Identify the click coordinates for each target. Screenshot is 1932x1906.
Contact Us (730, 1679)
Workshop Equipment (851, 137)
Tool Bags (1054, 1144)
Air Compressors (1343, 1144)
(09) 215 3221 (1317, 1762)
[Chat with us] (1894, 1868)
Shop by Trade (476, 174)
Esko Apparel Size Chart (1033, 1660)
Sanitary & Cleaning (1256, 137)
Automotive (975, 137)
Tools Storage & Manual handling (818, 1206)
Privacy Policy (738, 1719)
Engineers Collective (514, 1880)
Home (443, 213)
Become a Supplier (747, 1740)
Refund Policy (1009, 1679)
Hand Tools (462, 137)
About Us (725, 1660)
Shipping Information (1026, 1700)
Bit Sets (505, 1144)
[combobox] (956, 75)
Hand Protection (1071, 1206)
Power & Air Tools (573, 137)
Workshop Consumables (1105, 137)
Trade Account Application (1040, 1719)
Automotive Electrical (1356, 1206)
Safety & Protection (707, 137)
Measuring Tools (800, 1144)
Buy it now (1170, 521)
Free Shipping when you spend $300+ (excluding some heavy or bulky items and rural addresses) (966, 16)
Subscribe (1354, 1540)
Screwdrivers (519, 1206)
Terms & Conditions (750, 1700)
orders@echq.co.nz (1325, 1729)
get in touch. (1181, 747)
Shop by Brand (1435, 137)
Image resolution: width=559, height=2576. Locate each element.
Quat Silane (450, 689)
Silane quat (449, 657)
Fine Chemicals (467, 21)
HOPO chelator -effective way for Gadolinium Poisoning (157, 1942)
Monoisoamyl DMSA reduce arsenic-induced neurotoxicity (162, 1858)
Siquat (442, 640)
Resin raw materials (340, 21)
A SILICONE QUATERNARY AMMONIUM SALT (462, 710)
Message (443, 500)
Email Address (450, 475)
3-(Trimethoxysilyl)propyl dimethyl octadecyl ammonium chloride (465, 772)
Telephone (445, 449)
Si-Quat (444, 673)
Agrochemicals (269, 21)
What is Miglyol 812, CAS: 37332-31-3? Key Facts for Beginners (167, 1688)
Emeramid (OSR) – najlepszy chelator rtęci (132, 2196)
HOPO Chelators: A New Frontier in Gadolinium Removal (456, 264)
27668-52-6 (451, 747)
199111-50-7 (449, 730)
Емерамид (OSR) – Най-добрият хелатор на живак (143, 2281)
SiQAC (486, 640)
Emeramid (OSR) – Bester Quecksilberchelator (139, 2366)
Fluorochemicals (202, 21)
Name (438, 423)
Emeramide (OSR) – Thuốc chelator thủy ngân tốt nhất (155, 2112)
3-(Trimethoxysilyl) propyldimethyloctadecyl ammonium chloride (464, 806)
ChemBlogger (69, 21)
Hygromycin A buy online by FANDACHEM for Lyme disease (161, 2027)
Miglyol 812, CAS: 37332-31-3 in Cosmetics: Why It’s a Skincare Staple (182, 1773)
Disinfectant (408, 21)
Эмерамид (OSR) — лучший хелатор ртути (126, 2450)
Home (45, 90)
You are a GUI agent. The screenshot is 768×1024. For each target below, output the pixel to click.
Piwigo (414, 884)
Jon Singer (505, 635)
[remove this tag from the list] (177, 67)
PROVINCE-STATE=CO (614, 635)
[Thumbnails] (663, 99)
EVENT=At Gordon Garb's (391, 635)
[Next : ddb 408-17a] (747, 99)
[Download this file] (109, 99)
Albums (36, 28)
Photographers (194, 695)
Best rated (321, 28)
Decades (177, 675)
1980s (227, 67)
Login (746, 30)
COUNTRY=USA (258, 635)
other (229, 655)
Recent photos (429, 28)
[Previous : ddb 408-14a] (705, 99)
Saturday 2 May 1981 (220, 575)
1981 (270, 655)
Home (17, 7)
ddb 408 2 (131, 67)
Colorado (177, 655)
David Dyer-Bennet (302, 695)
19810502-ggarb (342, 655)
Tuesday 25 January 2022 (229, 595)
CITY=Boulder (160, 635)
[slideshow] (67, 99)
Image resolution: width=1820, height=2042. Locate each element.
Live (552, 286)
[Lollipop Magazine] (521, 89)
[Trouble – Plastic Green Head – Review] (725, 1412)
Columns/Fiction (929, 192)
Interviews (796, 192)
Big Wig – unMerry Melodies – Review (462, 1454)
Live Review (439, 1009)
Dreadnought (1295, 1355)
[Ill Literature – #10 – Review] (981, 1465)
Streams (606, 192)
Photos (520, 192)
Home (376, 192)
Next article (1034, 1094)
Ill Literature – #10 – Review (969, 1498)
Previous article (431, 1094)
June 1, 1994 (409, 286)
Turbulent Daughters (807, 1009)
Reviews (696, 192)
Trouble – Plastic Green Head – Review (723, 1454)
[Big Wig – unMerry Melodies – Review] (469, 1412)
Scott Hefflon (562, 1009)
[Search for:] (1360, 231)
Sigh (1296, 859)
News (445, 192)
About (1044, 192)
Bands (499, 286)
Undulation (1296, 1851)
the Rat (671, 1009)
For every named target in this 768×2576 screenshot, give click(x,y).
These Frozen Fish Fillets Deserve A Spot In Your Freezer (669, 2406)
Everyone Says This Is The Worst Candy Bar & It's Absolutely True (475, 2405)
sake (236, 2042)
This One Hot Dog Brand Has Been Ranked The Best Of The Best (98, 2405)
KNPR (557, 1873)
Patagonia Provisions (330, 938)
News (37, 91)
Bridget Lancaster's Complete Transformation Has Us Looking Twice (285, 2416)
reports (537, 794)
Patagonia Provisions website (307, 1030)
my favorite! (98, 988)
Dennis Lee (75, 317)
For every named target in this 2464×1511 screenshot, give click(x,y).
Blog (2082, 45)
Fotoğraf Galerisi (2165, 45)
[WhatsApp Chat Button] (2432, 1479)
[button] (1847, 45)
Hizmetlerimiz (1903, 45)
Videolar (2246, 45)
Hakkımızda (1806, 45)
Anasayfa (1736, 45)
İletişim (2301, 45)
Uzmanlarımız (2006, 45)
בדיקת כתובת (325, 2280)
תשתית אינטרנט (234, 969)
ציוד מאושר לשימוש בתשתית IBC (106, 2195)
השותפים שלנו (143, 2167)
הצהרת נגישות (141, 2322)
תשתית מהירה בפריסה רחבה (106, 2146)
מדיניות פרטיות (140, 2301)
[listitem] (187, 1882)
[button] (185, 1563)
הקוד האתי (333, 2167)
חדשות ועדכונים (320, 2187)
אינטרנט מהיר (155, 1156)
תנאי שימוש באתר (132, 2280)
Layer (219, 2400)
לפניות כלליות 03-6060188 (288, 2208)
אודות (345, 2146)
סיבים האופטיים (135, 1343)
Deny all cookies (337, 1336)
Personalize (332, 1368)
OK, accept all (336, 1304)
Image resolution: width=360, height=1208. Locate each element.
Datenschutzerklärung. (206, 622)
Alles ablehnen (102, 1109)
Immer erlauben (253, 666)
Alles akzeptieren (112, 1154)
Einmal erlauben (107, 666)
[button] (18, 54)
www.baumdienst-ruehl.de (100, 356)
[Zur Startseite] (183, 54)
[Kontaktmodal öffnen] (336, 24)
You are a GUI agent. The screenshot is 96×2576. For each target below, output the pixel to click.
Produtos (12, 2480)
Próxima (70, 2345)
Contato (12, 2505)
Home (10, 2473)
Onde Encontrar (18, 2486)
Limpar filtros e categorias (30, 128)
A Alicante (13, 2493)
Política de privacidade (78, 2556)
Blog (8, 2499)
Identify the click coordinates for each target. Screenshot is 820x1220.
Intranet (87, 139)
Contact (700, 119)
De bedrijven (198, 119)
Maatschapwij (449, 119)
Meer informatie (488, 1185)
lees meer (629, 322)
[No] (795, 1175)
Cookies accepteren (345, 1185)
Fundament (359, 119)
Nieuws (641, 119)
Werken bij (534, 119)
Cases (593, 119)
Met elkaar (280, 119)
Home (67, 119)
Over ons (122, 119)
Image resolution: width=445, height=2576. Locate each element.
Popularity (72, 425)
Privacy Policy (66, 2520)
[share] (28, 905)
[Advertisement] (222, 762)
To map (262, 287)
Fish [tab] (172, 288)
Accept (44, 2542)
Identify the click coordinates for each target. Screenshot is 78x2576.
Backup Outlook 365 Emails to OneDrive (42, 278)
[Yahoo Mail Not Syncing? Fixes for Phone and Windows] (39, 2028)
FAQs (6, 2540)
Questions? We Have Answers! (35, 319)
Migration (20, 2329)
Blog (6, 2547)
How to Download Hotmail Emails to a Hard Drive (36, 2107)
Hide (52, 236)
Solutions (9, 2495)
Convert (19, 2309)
- - - -
AIM OF THE TASK = Since only part of the listing is wanted, copy exactly the lines from the one holding "Backup Outlook 365" to the one holding "Solutions (9, 2495)", both included.

SOLUTION =
Backup Outlook 365 Emails to OneDrive (42, 278)
[Yahoo Mail Not Syncing? Fixes for Phone and Windows] (39, 2028)
FAQs (6, 2540)
Questions? We Have Answers! (35, 319)
Migration (20, 2329)
Blog (6, 2547)
How to Download Hotmail Emails to a Hard Drive (36, 2107)
Hide (52, 236)
Solutions (9, 2495)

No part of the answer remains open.